**Istruzioni operative:**
[1] Stabilisci se ciascuna affermazione concorda con l'estratto sul proemio: (a) chi scrive ritiene di essere stato copioso senza necessità; (b) i versi sono giudicati bisognosi di qualche ornamento; (c) l'esposizione dei sonetti sarà preceduta da un argomento ritenuto necessario per i primi quattro. Per ogni punto indica sì o no, citando testualmente le parole decisive.
[2] Aggiorna il passo dell'estratto sul proemio compreso tra "Sará forse suto" e "questi primi quattro.", estremi inclusi, sostituendo "sonetti" con "componimenti".

**Estratto selezionato:**
----

Sará forse suto questo nostro proemio e troppo prolisso e maggiore preparazione che non è in sé l’effetto. A me pare non sanza vera necessitá essere suto alquanto copioso; e, considerando la inezia di questi miei versi, ho giudicato abbino bisogno di qualche ornamento, il quale si conviene a quelle cose che per lor natura sono poco ornate, né si convenia minore escusazione alle colpe, che forse mi sarebbono sute attribuite. E però, assoluta questa parte, verremo alla esposizione de’ sonetti, fatto prima alquanto d’argumento che pare necessario a questi primi quattro.

----

**Materiale fornito:**
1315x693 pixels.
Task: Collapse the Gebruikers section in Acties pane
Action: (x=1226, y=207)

----

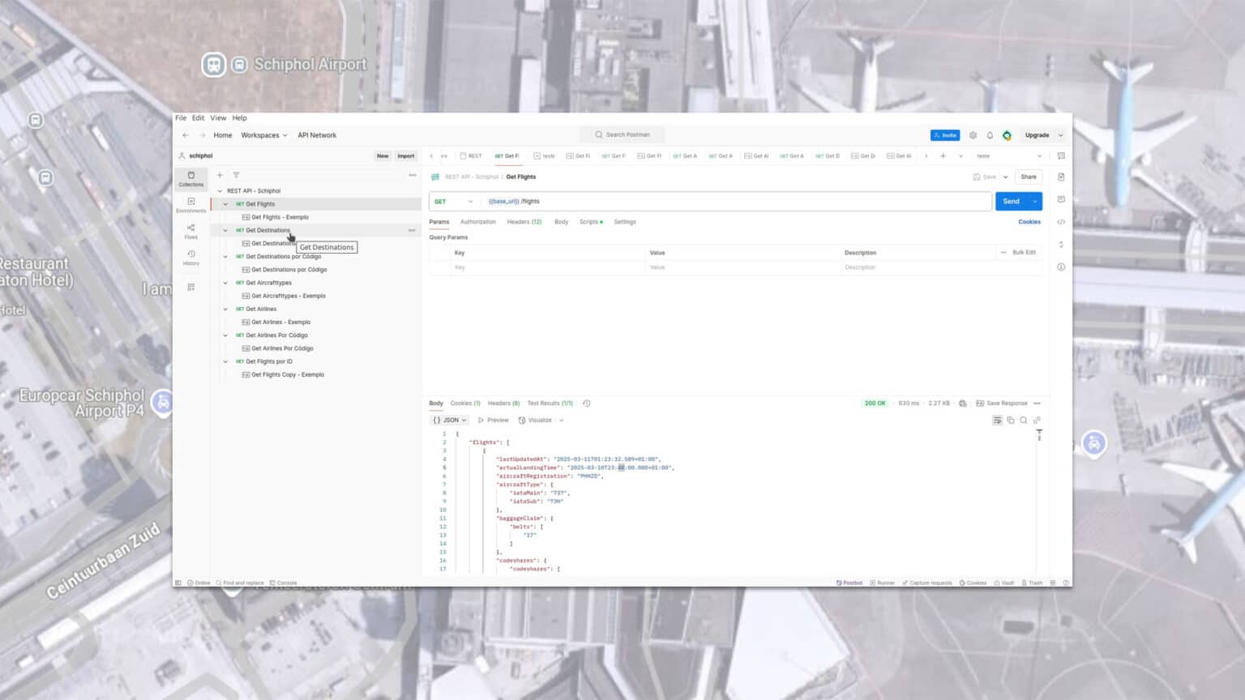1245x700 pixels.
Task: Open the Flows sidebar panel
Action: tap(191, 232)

----

**Soluzioni:**
[1]
(a) No: "A me pare non sanza vera necessitá essere suto alquanto copioso".
(b) Sì: "ho giudicato abbino bisogno di qualche ornamento".
(c) Sì: "fatto prima alquanto d’argumento che pare necessario a questi primi quattro".

[2]
Sará forse suto questo nostro proemio e troppo prolisso e maggiore preparazione che non è in sé l’effetto. A me pare non sanza vera necessitá essere suto alquanto copioso; e, considerando la inezia di questi miei versi, ho giudicato abbino bisogno di qualche ornamento, il quale si conviene a quelle cose che per lor natura sono poco ornate, né si convenia minore escusazione alle colpe, che forse mi sarebbono sute attribuite. E però, assoluta questa parte, verremo alla esposizione de’ componimenti, fatto prima alquanto d’argumento che pare necessario a questi primi quattro.